Last week, Grab announced that it would be acquiring 100% ownership of Trans-cab, Singapore’s 3rd largest licensed taxi operator. The acquisition, undertaken by Grab subsidiary Grab Rentals, includes Trans-cab’s taxi and car rental business (with a current combined fleet of >2500 vehicles), maintenance workshop, and fuel pump operations.

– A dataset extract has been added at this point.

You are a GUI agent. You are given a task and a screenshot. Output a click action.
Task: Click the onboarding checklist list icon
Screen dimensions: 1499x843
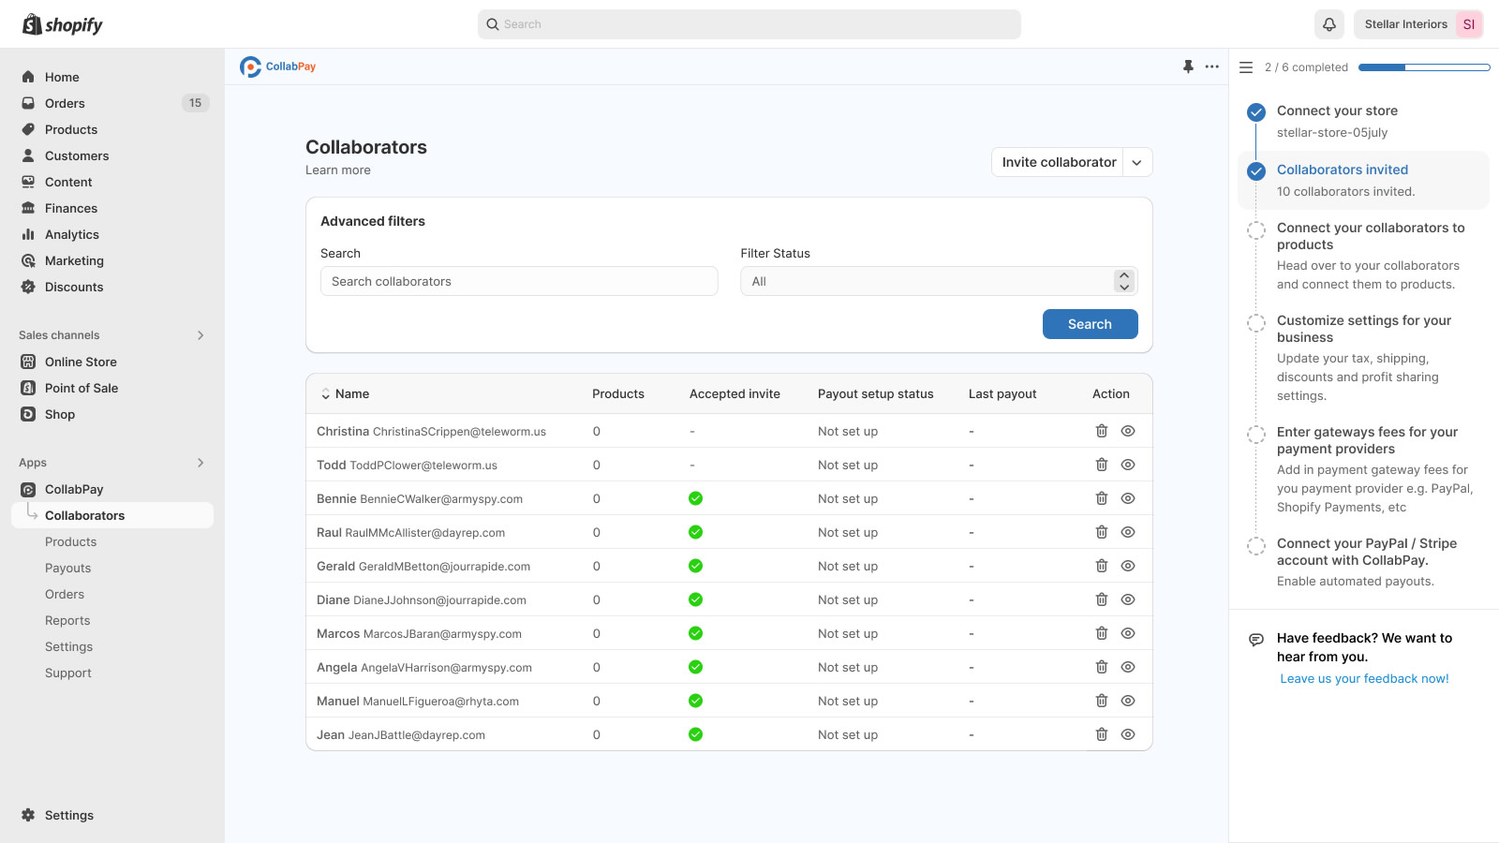tap(1246, 67)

1. Supply shortage since the post-Covid reopening has been a major issue in Singapore – we mentioned that in our comments on Grab’s Q4/FY 2022 results. Government stats show that the number of licensed private hire drivers have reduced from 56,362 in December 2020 to 48,309 in December 2022; during the same period taxi fleet size has reduced from 15,678 to 14,084;
2. With more demand for trips and lower supply, consumers have been hit with higher prices as a result. While Grab has taken active measures (such as relaunching pooling) to address this, with the continuous recovery of tourism, retail, logistics and other sectors (read: F1 and Taylor Swift), driver supply remains challenging;
3. With the acquisition of a taxi licence and 2,500 vehicles, Grab should be able to alleviate the structural supply issue in the market. Taxi drivers drive full time, and Grab will be able to integrate its booking system into the in-vehicle display unit. This will ensure that some elderly drivers (who are uncomfortable operating smartphones) can still take booking jobs;
4. That is what the largest taxi operator in Singapore – ComfortDelGro Group (CDG) – has been doing. Its fleet of 8,800 taxis has reduced significantly from more than 16,000 six years ago – but these are reliable supply, i.e. vehicles operated by full time drivers with a required daily mileage on the road. With almost exclusive access to this supply plus the private cars added in recent years, CDG’s own ride hailing app Zig is not an insignificant competitor to Grab in Singapore;
5. Which means, even without mentioning GoJek and TADA in the market, the concerns that some have raised about Grab creating a monopoly is not warranted. Singapore’s regulations also forbids ride hailing platforms to require exclusivity on its drivers. By the way, while Zig has the locked-in supply, it still lags behind Grab in technology (e.g. the map often does not contain the Points of Interest you are searching for);
6. In a way, we can draw parallels between Grab owning some reliable supply to ecommerce platforms Shopee/Lazada building its own logistics (as we elaborated in the recent Ecommerce in Southeast Asia 2023 report). Such in-house capabilities ensure reliable base supply while third parties take care of the elastic demand;
7. Trans-cab itself has been a formidable insurgent in the taxi business in Singapore, with its fleet once surpassing 5,000. Founder Teo Kiang Ang and General Manager Jasmine Tan really built a lot of operational efficiency and camaraderie with drivers to break through the dominance of CDG taxis. This experience, plus the maintenance and fueling facilities, will probably be a leverage for Grab to attract other drivers, and improve operational efficiency (thus profitability). Besides, Trans-cab itself has been profitable for years;
8. Will Grab make similar moves in other markets? We think unlikely – Singapore caps the number of vehicles allowed on the road, which is probably a key reason why Grab decided to go hands-on and own a taxi fleet. In other markets in Southeast Asia, the supply-demand dynamics can be quite different, which means leading ride-hailing players like Grab and Gojek need to take different approaches;
9. This is a piece of the localisation puzzle operating in Southeast Asia’s fascinating but very fragmented markets.